_Material for the task_:
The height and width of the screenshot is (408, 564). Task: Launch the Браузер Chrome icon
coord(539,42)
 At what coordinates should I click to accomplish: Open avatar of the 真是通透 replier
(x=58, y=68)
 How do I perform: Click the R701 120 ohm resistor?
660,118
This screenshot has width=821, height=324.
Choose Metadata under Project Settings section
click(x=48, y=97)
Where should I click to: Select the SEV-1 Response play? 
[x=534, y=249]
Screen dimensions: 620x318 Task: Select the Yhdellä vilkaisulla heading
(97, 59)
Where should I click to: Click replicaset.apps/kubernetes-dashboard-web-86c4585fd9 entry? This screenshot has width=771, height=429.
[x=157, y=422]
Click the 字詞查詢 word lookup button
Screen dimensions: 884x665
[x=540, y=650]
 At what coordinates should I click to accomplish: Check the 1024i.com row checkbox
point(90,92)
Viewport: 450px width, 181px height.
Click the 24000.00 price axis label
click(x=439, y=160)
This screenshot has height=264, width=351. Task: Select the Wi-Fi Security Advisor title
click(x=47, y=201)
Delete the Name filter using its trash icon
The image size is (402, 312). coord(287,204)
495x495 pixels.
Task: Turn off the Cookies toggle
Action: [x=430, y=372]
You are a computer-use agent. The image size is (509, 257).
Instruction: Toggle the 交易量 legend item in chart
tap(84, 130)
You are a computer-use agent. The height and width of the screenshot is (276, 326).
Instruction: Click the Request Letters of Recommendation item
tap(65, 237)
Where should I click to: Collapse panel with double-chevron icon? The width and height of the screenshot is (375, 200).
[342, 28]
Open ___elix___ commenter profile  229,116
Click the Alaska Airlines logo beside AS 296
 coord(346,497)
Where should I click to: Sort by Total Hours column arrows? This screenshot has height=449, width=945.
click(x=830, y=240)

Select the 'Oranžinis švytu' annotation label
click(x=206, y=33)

_Requirement_: Give back exactly the lines from the line holding "Instruction: Click the" through the last line of the listing, including both.

_Task result_:
Instruction: Click the Request Letters of Recommendation item
tap(65, 237)
Where should I click to: Collapse panel with double-chevron icon? The width and height of the screenshot is (375, 200).
[342, 28]
Open ___elix___ commenter profile  229,116
Click the Alaska Airlines logo beside AS 296
 coord(346,497)
Where should I click to: Sort by Total Hours column arrows? This screenshot has height=449, width=945.
click(x=830, y=240)

Select the 'Oranžinis švytu' annotation label
click(x=206, y=33)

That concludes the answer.